Energieforschung der Zukunft

19.04.2012 06:40

Energieforschung der Zukunft

Wie geht es weiter mit ITER, dem internationalen thermonuklearen Versuchsreaktor, der beim südfranzösischen Cadarache (bei Aix-en-Provence) entstehen soll? An dem Projekt beteiligt sich die Europäische Union mit 45%, außerdem geben China, Rußland, Japan, Südkorea, Indien und die USA je 9%, um die Kernfusion (nicht zu verwechseln mit der aktuellen Technik, der Fission!) zur Stromerzeugung zu nutzen. Die Wissenschaftler rechnen damit, nicht vor 2050 die Technologie zur Marktreife zu bringen.

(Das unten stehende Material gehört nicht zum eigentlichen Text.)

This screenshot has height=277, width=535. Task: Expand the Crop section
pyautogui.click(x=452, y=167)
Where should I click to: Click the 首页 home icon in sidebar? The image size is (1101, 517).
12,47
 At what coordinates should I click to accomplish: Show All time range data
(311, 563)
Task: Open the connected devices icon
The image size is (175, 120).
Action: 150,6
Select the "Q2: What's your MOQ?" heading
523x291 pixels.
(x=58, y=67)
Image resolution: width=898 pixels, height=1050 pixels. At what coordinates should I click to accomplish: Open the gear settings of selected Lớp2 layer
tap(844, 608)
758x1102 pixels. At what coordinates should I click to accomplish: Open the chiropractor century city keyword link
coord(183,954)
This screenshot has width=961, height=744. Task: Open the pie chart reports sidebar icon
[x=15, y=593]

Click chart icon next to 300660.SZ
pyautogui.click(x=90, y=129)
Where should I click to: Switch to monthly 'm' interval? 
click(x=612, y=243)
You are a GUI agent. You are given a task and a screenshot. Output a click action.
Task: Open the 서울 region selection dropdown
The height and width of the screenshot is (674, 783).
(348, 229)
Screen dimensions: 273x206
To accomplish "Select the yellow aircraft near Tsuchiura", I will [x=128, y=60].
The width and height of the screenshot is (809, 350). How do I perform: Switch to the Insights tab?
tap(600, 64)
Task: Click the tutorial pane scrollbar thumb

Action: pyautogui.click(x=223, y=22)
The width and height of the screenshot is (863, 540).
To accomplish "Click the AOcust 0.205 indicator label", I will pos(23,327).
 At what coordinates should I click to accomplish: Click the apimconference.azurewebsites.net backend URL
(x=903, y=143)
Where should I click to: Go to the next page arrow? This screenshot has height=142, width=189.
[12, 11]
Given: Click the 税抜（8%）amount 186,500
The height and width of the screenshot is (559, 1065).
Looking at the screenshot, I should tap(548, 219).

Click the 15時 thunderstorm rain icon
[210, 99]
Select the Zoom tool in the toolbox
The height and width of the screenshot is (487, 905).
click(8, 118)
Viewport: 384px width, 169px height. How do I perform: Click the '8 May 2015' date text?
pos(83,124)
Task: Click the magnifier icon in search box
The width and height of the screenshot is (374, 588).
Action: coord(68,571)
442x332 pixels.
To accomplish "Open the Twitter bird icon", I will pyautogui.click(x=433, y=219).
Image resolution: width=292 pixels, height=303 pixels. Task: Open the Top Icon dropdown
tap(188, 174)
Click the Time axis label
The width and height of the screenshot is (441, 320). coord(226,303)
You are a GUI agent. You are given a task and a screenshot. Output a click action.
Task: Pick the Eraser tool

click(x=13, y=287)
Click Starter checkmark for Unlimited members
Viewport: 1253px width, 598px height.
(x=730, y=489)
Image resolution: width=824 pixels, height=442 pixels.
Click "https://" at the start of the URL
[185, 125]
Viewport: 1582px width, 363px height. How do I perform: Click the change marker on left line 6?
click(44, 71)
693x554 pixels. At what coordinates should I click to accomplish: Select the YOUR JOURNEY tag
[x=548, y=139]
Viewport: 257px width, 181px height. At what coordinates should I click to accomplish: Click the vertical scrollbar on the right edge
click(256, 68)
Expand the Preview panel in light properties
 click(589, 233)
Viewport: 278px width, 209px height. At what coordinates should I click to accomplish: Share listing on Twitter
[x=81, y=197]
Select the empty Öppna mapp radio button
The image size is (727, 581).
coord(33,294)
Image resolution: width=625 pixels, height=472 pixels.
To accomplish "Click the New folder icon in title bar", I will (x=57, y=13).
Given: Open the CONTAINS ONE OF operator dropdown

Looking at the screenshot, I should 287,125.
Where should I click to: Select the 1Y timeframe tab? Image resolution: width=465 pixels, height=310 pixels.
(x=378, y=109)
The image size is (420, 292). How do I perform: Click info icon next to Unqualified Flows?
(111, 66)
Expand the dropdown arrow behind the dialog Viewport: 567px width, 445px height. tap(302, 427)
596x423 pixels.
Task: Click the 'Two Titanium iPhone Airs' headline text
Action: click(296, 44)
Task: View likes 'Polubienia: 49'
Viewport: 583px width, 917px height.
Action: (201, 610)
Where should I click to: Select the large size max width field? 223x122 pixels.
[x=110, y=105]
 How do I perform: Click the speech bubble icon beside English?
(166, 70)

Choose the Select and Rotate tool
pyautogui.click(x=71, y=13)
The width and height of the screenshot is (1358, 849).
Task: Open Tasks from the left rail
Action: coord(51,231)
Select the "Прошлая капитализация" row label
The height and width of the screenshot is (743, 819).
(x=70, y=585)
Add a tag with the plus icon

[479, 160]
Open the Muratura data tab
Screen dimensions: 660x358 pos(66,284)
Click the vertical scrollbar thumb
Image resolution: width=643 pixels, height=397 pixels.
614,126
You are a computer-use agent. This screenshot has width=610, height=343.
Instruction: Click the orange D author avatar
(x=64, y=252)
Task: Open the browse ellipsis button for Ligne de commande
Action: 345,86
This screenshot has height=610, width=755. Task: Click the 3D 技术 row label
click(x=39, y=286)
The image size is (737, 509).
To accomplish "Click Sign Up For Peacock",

Die Haushaltskontrolleure des Europäischen Parlaments – ich habe an dieser Reise für die Fraktion teilgenommen - diskutierten 2 Tage lang mit dem Management des internationalen ITER-Projekts sowie mit der europäischen Holding F4E die Gründe für die Verteuerung des Projekts (bis 2013 Mehrkosten von 1,3 Mrd. Euro) und die Verläßlichkeit der bisherigen und künftigen Kostenrechnungen sowie die möglichen Konsequenzen aus der (auf einer ganz anderen Technologie basierenden) Reaktorkatastrophe in Japan. Dazu gab es auch Gespräche mit der für ITER vor Ort zuständigen französischen Atomenergiebehörde und den örtlichen Behörden. Die Haushaltskontrolleure bestanden dabei auf einer Verbesserungen der internen Kontrollstrukturen, auf der Beseitigung von Widersprüchen in den Rechtstexten für ITER, vor allem, was die Kontrollbefugnisse der EU-Kommission angeht, die immerhin 45% der Mittel gibt und wollen eine auf Zahlen basierende Darlegung der Mehrkosten und eine Übersicht, welche Firmen bisher bei den Ausschreibungen erfolgreich waren und welche nicht.